Nun kenne ich einige derjenigen, die sich für Stolpersteine auch in München einsetzen, ziemlich gut und halte sie nicht für Profilneurotiker und glaube auch nicht wie Knobloch, dass für sie die Stolpersteine ein „obsessives Kunstprojekt“ sind, sondern verstehe ihr Engagement als ernsthaftes Bemühen um eine nachhaltige Gedenkkultur im Alltag. Damit sind sie nicht alleine; offenbar gibt es ja viele Menschen, die Stolpersteine als würdige Art des Gedenkens empfinden – auch Opfer und Angehörige von Opfern des mörderischen Nationalsozialismus.

Ich war vor einigen Monaten, im Mai, bei der Verlegung eines Stolpersteins in München dabei – auf privatem Grund, auf öffentlichem ist es ja verboten. Es wurde ein Gedenkstein für einen Mann verlegt, der Opfer der sogenannten Euthanasie war – Ärzte ließen den als psychisch krank eingestuften knapp 70-jährigen Max Sax verhungern. Bei der Steinverlegung war auch ein alter Herr anwesend, ein Verwandter des Ermordeten. Er war extra angereist, um dabei zu sein und er war sehr bewegt und gerührt. Für ihn war diese Form des Gedenkens genau die richtige. Auch Menschen, die wie Knobloch selbst unmittelbare Opfer der Nazis waren, setzen sich für Stolpersteine ein, etwa Peter Jordan, ein Jude aus München, der 16-jährig nach Großbritannien floh – seine Eltern wurden ermordet.

Knobloch spricht weder für alle Opfergruppen – denn auch Sinti und Roma, Homosexuelle, Zeugen Jehovas, Behinderte, politisch Unbeugsame und viele mehr waren Opfer der nationalsozialistischen Schreckensherrschaft.
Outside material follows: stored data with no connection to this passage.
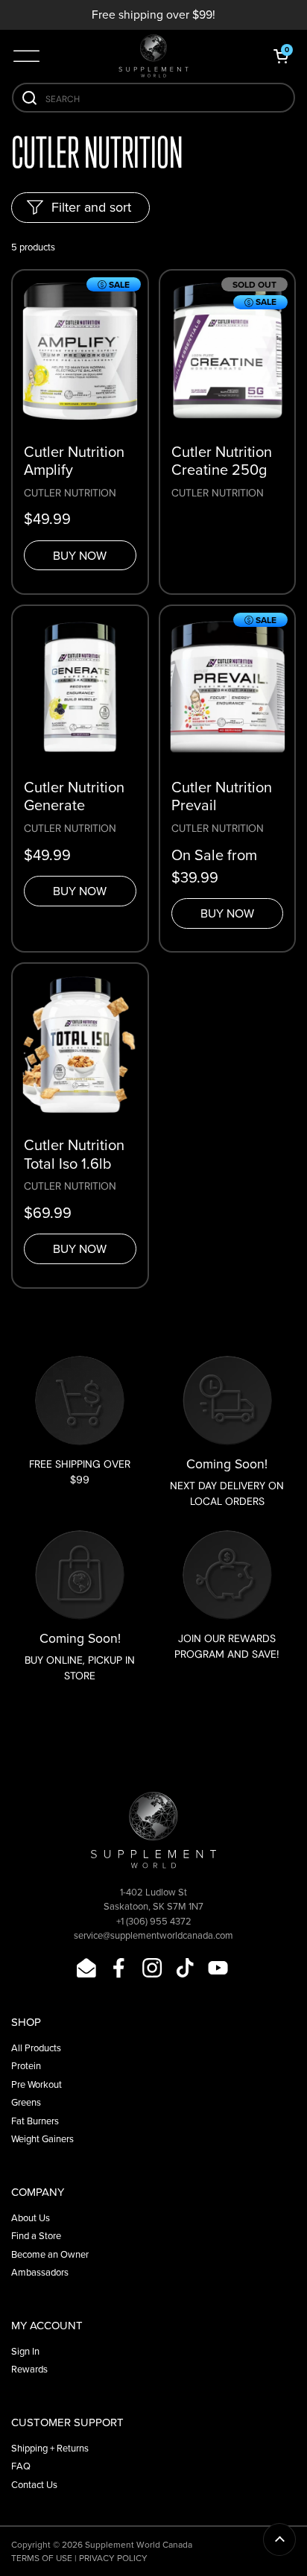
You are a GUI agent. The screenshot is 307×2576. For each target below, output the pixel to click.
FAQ (21, 2466)
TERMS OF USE (41, 2558)
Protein (26, 2066)
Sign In (25, 2351)
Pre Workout (36, 2084)
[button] (281, 56)
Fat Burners (35, 2121)
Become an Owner (50, 2254)
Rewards (29, 2369)
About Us (30, 2218)
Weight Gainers (42, 2139)
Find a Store (36, 2236)
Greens (26, 2102)
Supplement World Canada (138, 2544)
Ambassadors (40, 2272)
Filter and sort (91, 207)
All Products (36, 2048)
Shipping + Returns (50, 2448)
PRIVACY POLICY (113, 2558)
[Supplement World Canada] (153, 56)
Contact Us (34, 2485)
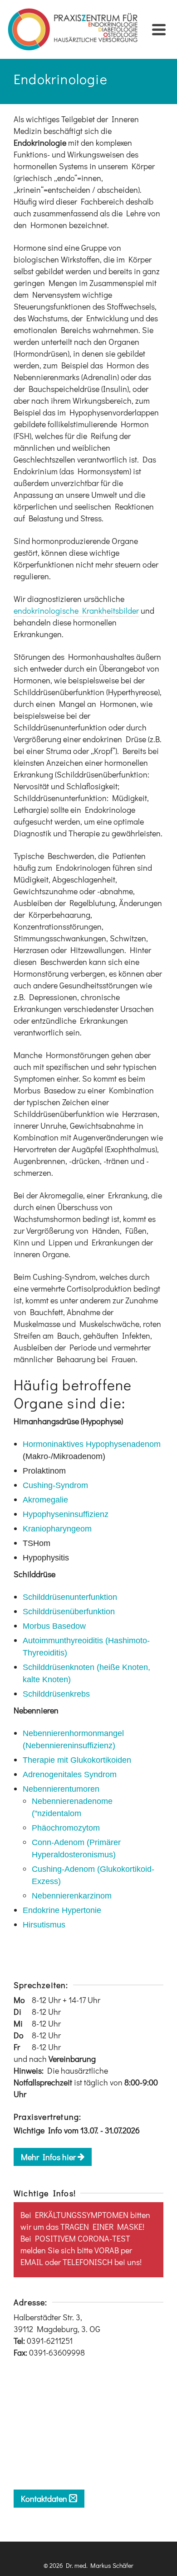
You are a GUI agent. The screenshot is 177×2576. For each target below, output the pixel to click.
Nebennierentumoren (61, 1789)
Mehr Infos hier (49, 2156)
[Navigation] (159, 29)
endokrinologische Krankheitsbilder (76, 610)
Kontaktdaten (45, 2498)
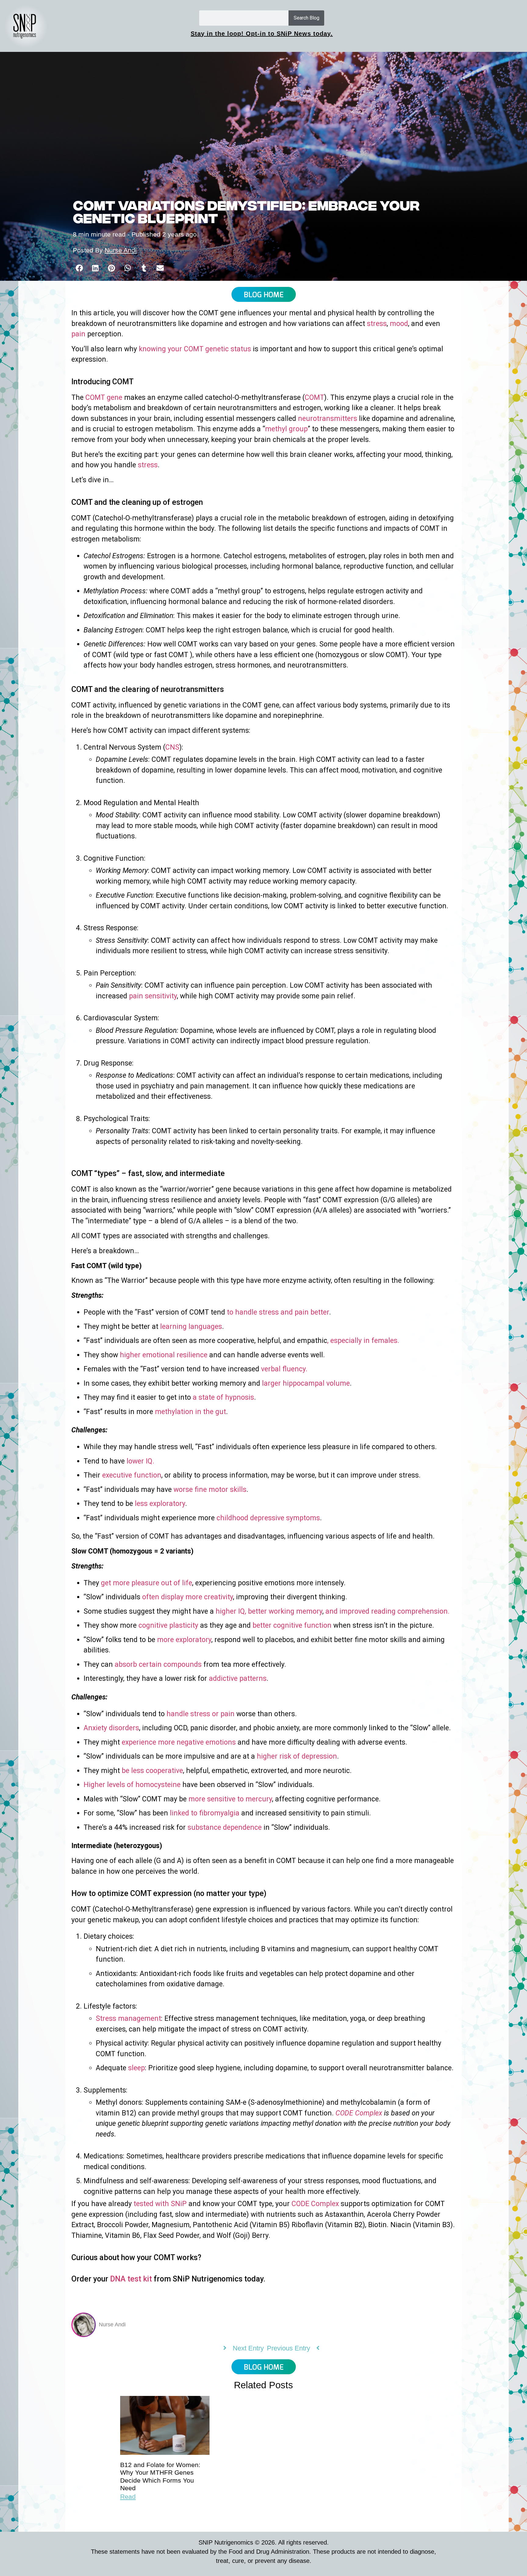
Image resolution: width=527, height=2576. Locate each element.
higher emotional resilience (163, 1355)
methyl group (286, 429)
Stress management (128, 2018)
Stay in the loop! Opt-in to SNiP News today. (262, 33)
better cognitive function (292, 1625)
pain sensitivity (153, 996)
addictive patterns (238, 1678)
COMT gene (103, 397)
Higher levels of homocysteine (132, 1785)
Noch spricht Knobloch für alle Juden, wie das Beispiel Peter Jordans zeigt; die Liberale Jüdische Gemeinde München übrigens begrüßt die Stolpersteine ebenso wie die Israelitische Kultusgemeinde Würzburg, deren Präsident Josef Schuster sich massiv für Stolpersteine stark macht (entsprechend sind in Würzburg bereits viele solcher Gedenksteine verlegt worden).

Ich hoffe, dass bei dem Hearing des Stadtrates beide Seiten zu Wort kommen und das Wort ergreifen und ich hoffe, dass der Stadtrat zumindest denjenigen Opfergruppen und Angehörigen, die explizit diese Form des Gedenkens wünschen, Stolpersteine auch auf öffentlichem Grund ermöglicht. Und vielleicht, irgendwann, traut sich auch mein Heimatdorf zu, über die eigene Vergangenheit zu stolpern und im Alltag innezuhalten im Gedenken an Menschen, die einst in Schonungen heimisch waren und dann brutal verschleppt und ermordet wurden.